Saint Martin de Vertou est un mal-aimé de l’hagiographie bretonne. On ne le trouve ni dans les Buhez ar Sent de Kemper, ni dans les Buhé ër Sent de Vannes.
Suivant les hagiographes de l’évéché de Nantes, Martin serait né à Nantes, au 6ème siècle, aurait été ordonné diacre par Saint Félix (513-583), aurait été archidiacre de Nantes, puis ermite, et enfin fondateur de l’abbaye de Vertou. Il serait mort en 601, le 23 octobre. On a de lui une vie latine par un moine de Vertou, de la fin du 9ème siècle, et son contenu n’a rien d’assuré.
Comme l’abbaye qu’il avait fondée était devenue bénédictine au 9ème siècle, puis avait été, au 12ème siècle, rattachée à l’abbaye poitevine de Saint Jouin de Marnes, le culte de St Martin de Vertou n’avait plus de promoteur en Bretagne.
Martin, patron d’Arzal et de Marzan
Dans ces conditions, il est remarquable que la paroisse d’Arzal, au diocèse de Vannes, l’ait pour patron. Comme Arzal, au départ, ne faisait qu’une paroisse avec Marzan, c’est la rive ouest de l’embouchure de la Vilaine qui est en cause (le patronage de Pierre et Paul, à Marzan, est évidemment une innovation tardive).

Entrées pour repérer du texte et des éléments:

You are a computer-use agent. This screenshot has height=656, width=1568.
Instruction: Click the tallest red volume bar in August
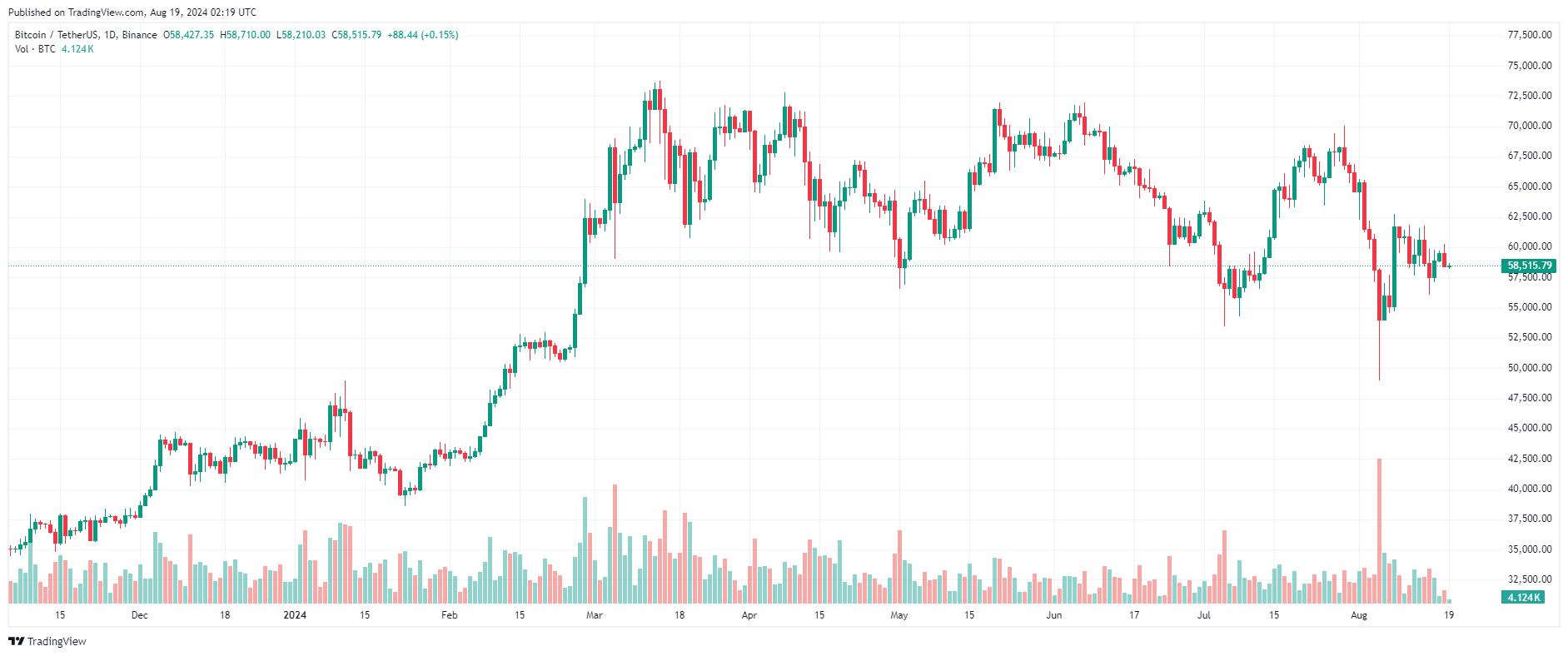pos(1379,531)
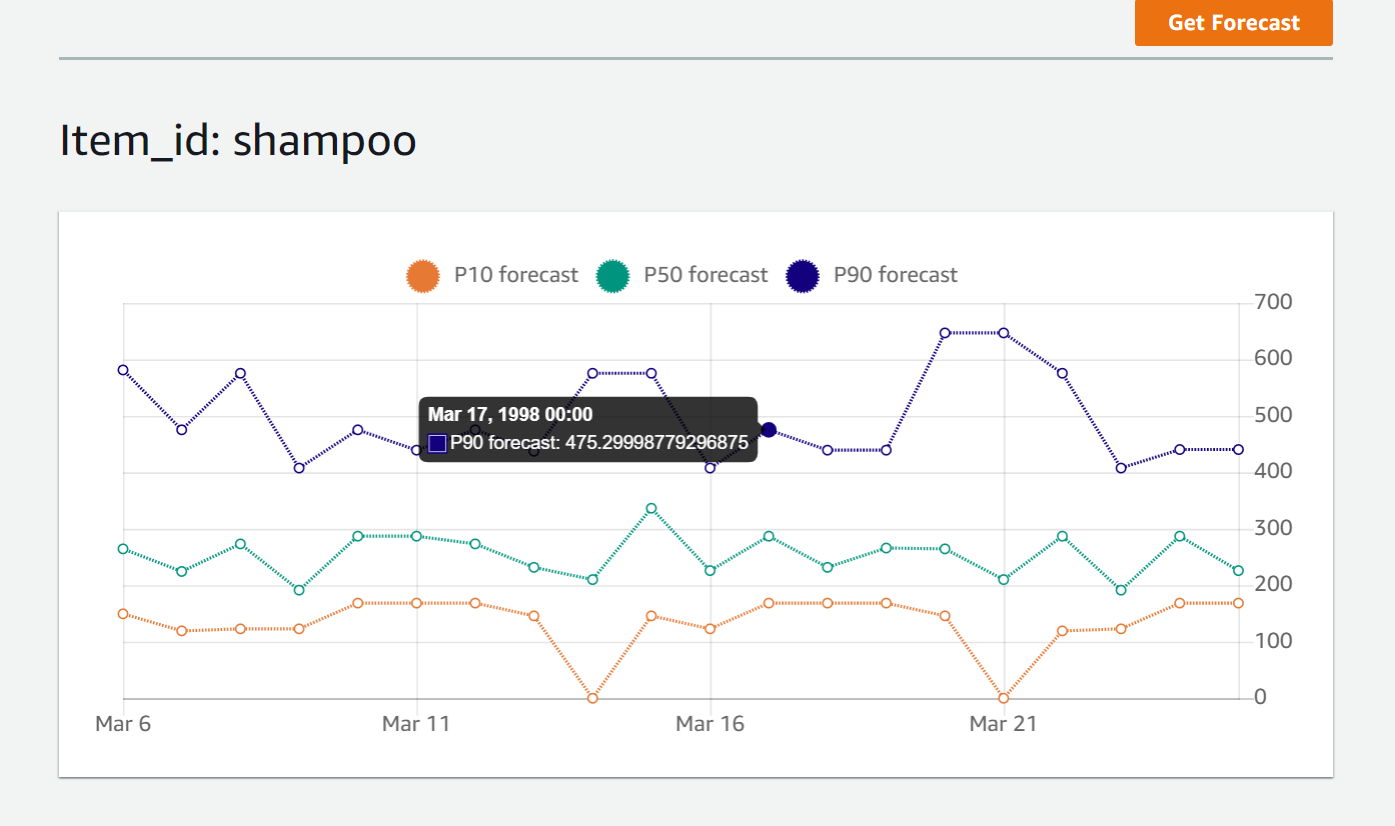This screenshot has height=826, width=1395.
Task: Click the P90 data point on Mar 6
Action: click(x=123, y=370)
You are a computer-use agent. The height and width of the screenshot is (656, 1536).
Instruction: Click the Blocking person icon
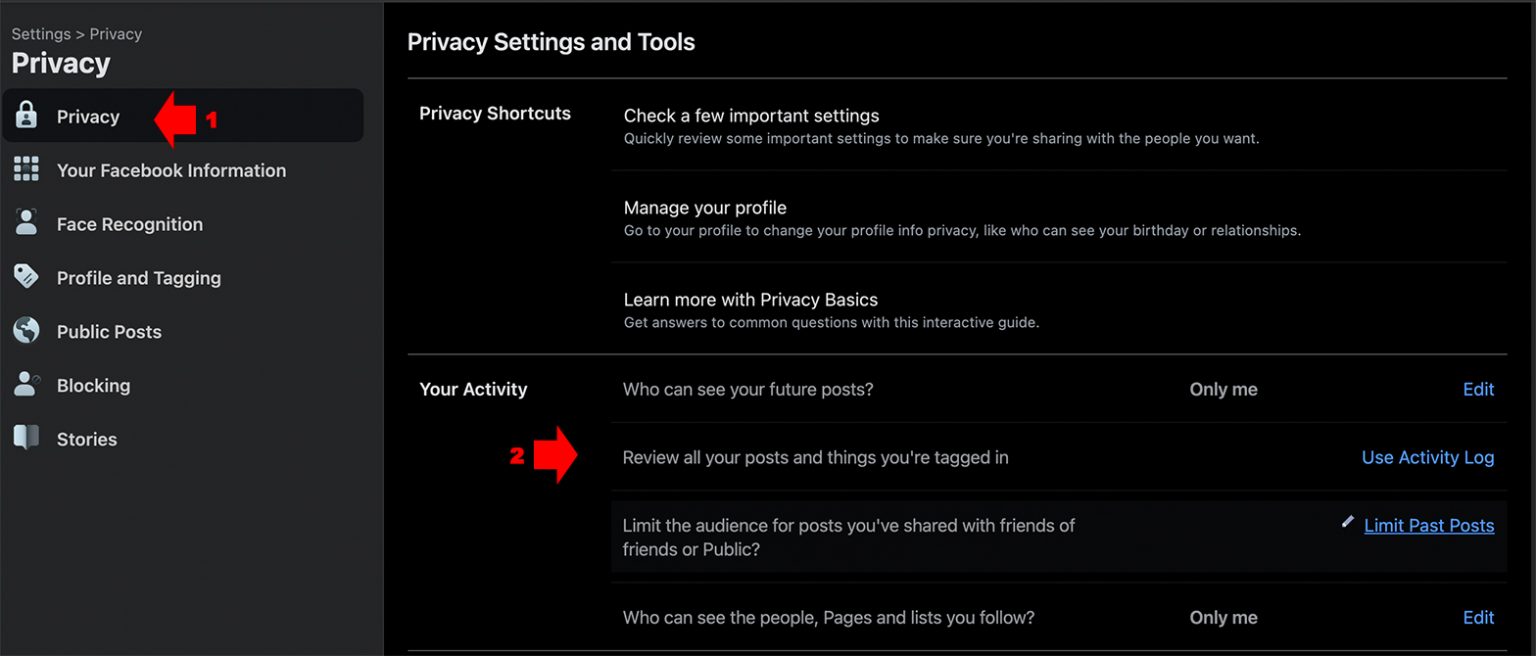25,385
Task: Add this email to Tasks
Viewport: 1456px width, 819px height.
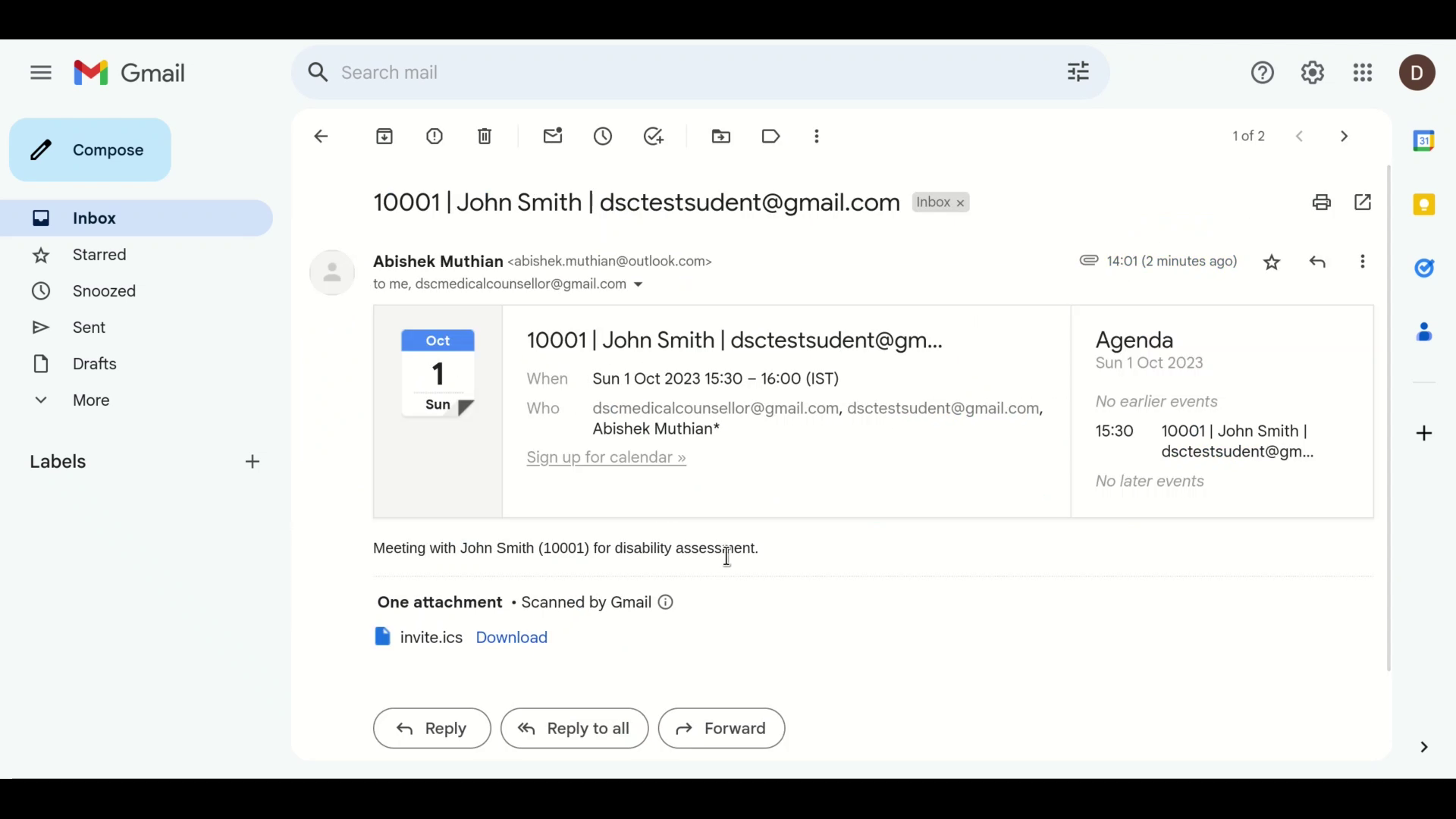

LES CONSIGNES:
- a) D'après le texte sur saint Martin de Vertou, à quelle date Martin serait-il mort ?
- b) Dans le texte sur saint Martin de Vertou, reformulez sous forme de liste le paragraphe qui commence par « Suivant les hagiographes », en conservant ses faits principaux.

RÉPONSES RÉDIGÉES:
- a) Le 23 octobre 601.

- b)
Selon les hagiographes de l'évêché de Nantes, Martin :
- serait né à Nantes au 6e siècle ;
- aurait été ordonné diacre par saint Félix (513-583) ;
- aurait été archidiacre de Nantes, puis ermite, puis fondateur de l'abbaye de Vertou ;
- serait mort le 23 octobre 601.
Une vie latine de Martin, écrite par un moine de Vertou à la fin du 9e siècle, existe, mais son contenu n'a rien d'assuré.